Worm Breeder's Gazette 2(1): 14
These abstracts should not be cited in bibliographies. Material contained herein should be treated as personal communication and should be cited as such only with the consent of the author.
By EMS treatment, many ts mutants have been obtained (1). Among autosomal mutations, several are multifunctional and pleiotropic. In one class, the mutations affect gonadogenesis and embryogenesis and give sterile or lethal worms, according to the stage of development which they are exposed to restrictive temperature. In another class, the mutations may affect several stages of gametogenesis, for example, by blocking gonial multiplication when newly hatched larvae are maintained at 24 C and by preventing the development of spermatozoa and oocytes when worms are raised at a restrictive temperature at the end of the third larval stage. A more interesting autosomal ts lethal mutant is actually studied by Abdul-Kader.

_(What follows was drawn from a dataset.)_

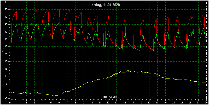Click the 3 hour tick label
The height and width of the screenshot is (105, 209).
[34, 103]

This mutant exhibits in the temperature range 13 C to 24 C, a morphological malformation in which the tail instead of being filamentous, is spherical. On the other hand, when these worms are exposed to 20 C during the temperature-sensitive lethal period only, the adult mutants are considerably shorter, being 2/3 of the length of control worms raised at 13 C. Special genetic studies of this mutant suggest that a single gene is responsible for the three phenotypes: morphological malformation of the tail, conditional lethality and temperature-dependent length of the worms.